At the 8-month follow-up visit. (Post treatment with four intravitreal anti-VEGF ranibizumab injections). a, b Multicolor fundus imaging and corresponding short-wave fundus autofluorescence showing reduced intraretinal hemorrhages, cotton-wool spots and venous tortuosity. c Fluorescein angiography showing late perivascular staining and capillary non-perfusion in the temporal periphery. d Structural spectral domain optical coherence tomography showing resolution of cystoid macular edema and neurosensory detachment. e Montage optical coherence tomography angiography (OCTA) of the optic disc and macula showing reduction in flow void areas. f Recovery of vessel density in superficial capillary plexus on OCTA

Full size image

Discussion

The pathogenetic mechanism of central retinal vein occlusion (CRVO) is based on Virchow’s triad of hypercoagulability, endothelial damage and hemostasis—similar to other systemic thrombotic conditions [12]. Elevated prothrombotic markers are a significant risk factor for CRVO in the younger age group. Our patient had no significant predisposing factors except for mildly elevated serum homocysteine (reference intervals—mild 12 to 30 micromol/L, intermediate 31 to 100 micromol/L and severe > 100 micromol/L) [13, 14]. In addition, he was found to have markedly elevated IgG antibody titres against SARS-CoV-2 spike protein as early as 15 days post the first dose. We use the two-hit hypothesis to explain the probable course of events that may have led to the vascular occlusion. The two-hit model suggests that an initial inflammation-triggering event can serve as a priming condition for a limited systemic inflammatory response syndrome. Additional hits are capable of causing an exaggerated immune response [15].
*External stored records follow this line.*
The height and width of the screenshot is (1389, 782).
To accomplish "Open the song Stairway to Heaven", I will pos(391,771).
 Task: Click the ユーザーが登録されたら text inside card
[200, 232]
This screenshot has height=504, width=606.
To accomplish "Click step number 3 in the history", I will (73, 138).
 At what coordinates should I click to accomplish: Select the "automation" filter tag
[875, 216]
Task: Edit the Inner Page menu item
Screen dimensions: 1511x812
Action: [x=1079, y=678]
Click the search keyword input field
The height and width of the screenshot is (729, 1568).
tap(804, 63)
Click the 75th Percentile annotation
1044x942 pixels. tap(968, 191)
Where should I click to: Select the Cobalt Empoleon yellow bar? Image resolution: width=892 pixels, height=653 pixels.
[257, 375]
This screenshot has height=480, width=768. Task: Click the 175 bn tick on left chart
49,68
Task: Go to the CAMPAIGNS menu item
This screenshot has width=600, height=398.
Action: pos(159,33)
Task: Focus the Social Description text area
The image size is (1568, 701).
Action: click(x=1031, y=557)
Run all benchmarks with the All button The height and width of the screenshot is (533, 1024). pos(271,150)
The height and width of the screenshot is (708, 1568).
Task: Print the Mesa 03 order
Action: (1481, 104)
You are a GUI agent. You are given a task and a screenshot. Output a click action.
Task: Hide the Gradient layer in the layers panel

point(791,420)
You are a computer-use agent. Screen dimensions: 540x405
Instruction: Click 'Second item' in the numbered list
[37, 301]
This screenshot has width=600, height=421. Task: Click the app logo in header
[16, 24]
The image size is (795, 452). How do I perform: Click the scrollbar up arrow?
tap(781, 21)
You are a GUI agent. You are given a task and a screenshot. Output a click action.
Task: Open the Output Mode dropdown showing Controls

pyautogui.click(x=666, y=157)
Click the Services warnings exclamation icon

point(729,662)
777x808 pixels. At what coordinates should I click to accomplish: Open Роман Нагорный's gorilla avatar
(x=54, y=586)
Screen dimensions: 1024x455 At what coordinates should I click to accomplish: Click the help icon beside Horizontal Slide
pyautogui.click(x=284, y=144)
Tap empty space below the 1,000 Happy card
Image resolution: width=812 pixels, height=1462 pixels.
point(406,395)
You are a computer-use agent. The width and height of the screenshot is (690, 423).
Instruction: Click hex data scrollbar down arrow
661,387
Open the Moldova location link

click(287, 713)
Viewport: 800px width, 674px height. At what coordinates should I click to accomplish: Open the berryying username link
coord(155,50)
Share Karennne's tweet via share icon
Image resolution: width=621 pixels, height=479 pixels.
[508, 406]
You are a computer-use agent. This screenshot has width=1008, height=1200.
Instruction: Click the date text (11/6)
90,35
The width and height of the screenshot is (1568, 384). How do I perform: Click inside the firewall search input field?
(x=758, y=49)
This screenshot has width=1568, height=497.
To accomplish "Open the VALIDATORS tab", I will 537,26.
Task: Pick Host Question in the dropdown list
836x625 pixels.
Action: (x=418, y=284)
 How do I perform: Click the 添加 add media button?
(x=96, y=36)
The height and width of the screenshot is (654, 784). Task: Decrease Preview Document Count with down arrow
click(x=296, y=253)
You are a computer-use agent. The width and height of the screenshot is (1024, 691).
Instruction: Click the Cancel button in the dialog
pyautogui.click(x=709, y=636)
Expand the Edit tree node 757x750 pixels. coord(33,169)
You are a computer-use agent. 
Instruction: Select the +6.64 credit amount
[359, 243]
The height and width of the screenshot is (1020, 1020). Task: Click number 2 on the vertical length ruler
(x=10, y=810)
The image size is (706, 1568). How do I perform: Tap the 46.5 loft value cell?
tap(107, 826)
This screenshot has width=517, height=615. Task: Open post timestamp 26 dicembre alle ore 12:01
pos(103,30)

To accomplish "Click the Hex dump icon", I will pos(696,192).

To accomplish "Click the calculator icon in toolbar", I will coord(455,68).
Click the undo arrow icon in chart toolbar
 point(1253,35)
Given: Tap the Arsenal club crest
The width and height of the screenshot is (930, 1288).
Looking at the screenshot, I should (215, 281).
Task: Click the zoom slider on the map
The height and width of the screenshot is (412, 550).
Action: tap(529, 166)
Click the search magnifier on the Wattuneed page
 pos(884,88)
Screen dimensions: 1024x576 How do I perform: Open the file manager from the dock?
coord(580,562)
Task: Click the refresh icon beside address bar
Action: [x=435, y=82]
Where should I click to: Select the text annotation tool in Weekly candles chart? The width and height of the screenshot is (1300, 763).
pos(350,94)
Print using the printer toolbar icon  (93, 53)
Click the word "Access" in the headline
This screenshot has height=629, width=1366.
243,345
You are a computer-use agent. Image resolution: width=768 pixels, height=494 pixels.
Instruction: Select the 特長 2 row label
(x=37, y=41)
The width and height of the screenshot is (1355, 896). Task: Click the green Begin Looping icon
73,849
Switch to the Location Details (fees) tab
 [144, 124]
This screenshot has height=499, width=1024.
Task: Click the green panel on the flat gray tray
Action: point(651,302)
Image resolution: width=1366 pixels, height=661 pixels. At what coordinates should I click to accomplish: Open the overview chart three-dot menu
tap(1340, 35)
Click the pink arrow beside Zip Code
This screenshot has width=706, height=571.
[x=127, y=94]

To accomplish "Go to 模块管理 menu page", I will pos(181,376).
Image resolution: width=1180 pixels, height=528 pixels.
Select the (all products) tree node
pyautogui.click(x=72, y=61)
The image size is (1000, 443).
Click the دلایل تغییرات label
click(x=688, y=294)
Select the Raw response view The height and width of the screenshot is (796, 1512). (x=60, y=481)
Our patient tested strongly positive (> 250 U/mL) for SARS-CoV-2 IgG spike antibodies, 15 days post the first dose of ChAdOx1 nCoV-19 vaccine. These markedly elevated titres, when temporally correlated with the first dose of the vaccine, suggest that he had possibly been previously infected with COVID-19 prior to vaccination, although he did not show any symptoms. In a recent UK-based study that measured antibody responses in 45,965 adults, who received either the ChAdOx1 or the BNT162b2 SARS-CoV-2 vaccines, it was found that in participants with evidence of prior COVID-19 infection, vaccination increased antibody levels in all age groups [16]. A quantitative analysis of the antibody titres post vaccination revealed the following IgG levels (in ng/ml equivalents, with 95% confidence intervals in parentheses) 28 days post- ChAdOx1 vaccine: 73 (65–81) for 80-year-olds; 94 (87–100) for 60-year-olds; 113 (99–129) for 40-year-olds; and 127 (94–171) for 20-year-olds [16]. These findings are consistent with several previous studies [17,18,19]. More specifically, the results of a much smaller study on 552 participants in an Indian cohort corroborate with the above studies. It was found that a past history of SARS-CoV-2 infection elicited significantly higher antibody titre compared to SARS-CoV-2 naïve subjects, both after the first (Geometric Mean Titre, GMT, 252.0 vs. 40.8 AU/mL; p < 0.001) and second dose (GMT, 302.7 vs. 95.6 AU/mL; p < 0.001), irrespective of the type of vaccine received – either ChAdOx1-nCOV (Covishield) and BBV-152 (Covaxin) [20].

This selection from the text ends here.